Sarah Young, Olivia Petter

Right now there are more than 100,000 people in the UK living with human immunodeficiency virus (HIV), the incurable illness that damages the cells in the immune system, making it harder for your body to fight everyday infections.

Acquired immune deficiency syndrome (AIDS) is the name given to describe the potentially life-threatening infections that can happen as a result of an immune system that has been damaged by the HIV virus and early diagnosis is crucial to prevent these from developing.

National HIV Testing Week, which runs from 16 to 22 November 2019, aims to encourage people to get tested, particularly those from the groups most affected by HIV, including gay and bisexual men and black African men and women.

This year the campaign, which encourages people to give HIV the finger by taking a quick and painless finger-prick HIV test, is coordinated by the Terrence Higgins Trust – a charity that campaigns on and provides services relating to HIV and sexual health – on behalf of HIV Prevention England and includes famous faces such as This Morning’s Dr Ranj and E4’s The Sex Clinic nurse Sarah Mulindwa.

"Getting tested is nothing to be worried about – I’ve been tested in the past and it’s quick and easy," Dr Ranj says.

"You’ll be in a better situation knowing your status than not knowing. With effective treatment, people living with HIV can not only live long healthy lives but they can’t pass it on to others."

To mark National HIV Testing Week, here’s everything you need to know about how to get yourself checked for HIV, including how to do it at home

Visit your GP

Your GP surgery will be able to carry out a free HIV test if you request one.

This will involve taking a sample of your blood or saliva, which will then be sent off to a laboratory and examined for infection.

Many clinics will be able to offer you your results on the same day, others will do so within a few days.

Your GP will be able to discuss next steps with you and whether or not you should take emergency HIV medication, which, if taken within 72 hours of coming into contact with the virus, may stop you becoming infected.

You could also get tested at a private clinic, but you would have to pay.

Click here to find your nearest HIV testing clinic.

Visit a sexual health clinic

You can also get tested at a sexual health clinic, either as a standalone test or as part of a comprehensive STI examination that will include checking for infections such as chlamydia and gonorrhoea, though the tests themselves are different for these.

Click here to find your nearest sexual health clinic.

Visit a testing centre run by a charity

There are a number of UK-based charities offering free testing services across the country.

For example, the Terrence Higgins Trust is one of the largest HIV and sexual health service providers in the UK and runs testing services out of local centres in cities and towns everywhere.

Click here to find one near you.

Request an at-home HIV testing kit

If you can’t make it to a clinic, you can now request at-home sampling or testing kits from a number of providers.

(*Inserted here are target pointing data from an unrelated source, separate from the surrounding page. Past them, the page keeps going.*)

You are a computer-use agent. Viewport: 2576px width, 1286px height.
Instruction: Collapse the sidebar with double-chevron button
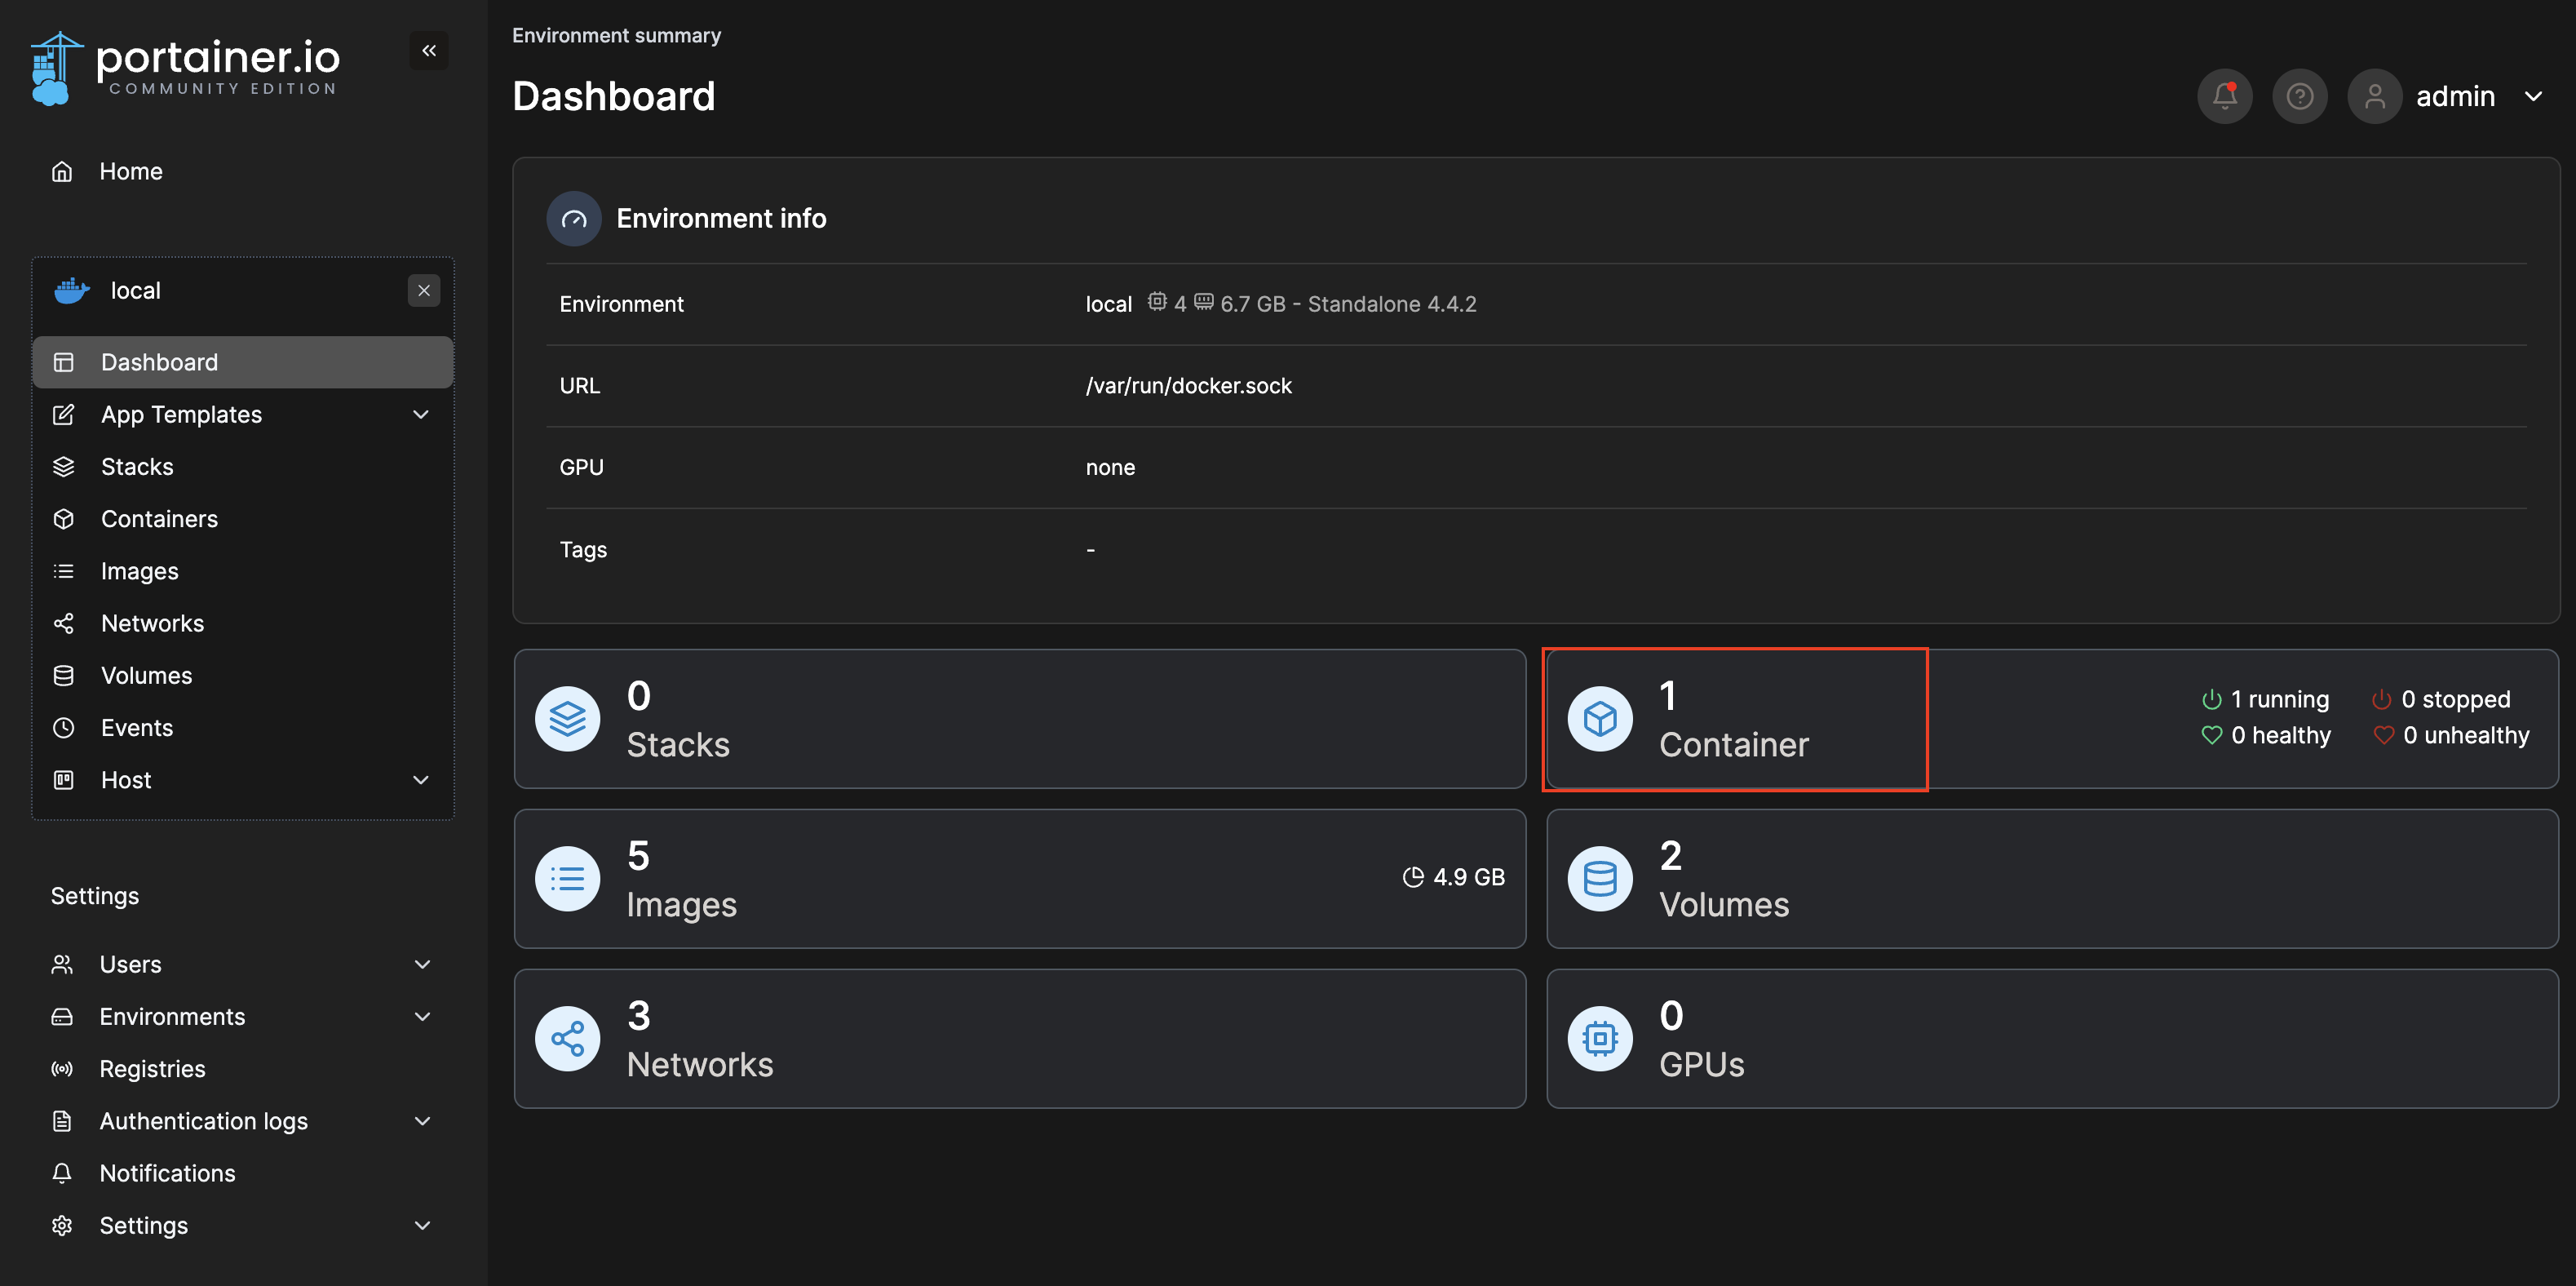429,51
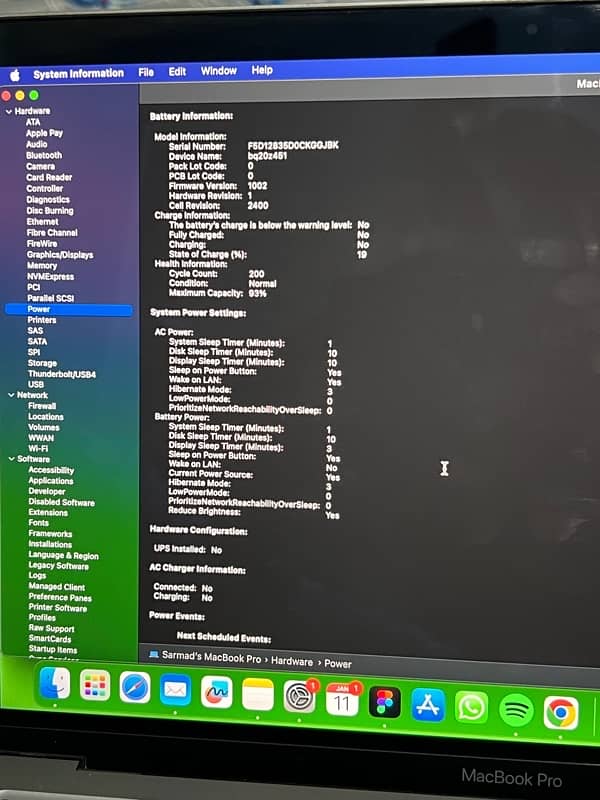Launch Spotify from the dock
Screen dimensions: 600x800
[x=514, y=709]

The sampling kit involves collecting a small saliva or blood sample at home and sending it off in the post for testing. You’ll get your results by phone or text a few days later.

Check test.hiv to see if you’re eligible for a free kit. If not, you can buy one online or from a selection of pharmacies.

Not to be confused with a home sampling kit, you can also get a home testing kit that allows you to collect a saliva or blood sample and test it yourself, offering results within minutes.

But it’s crucial with these tests to check that it has a CE quality assurance mark and has been licensed for sale in the UK, as the NHS warns that HIV self-test kits purchased from abroad can be low quality.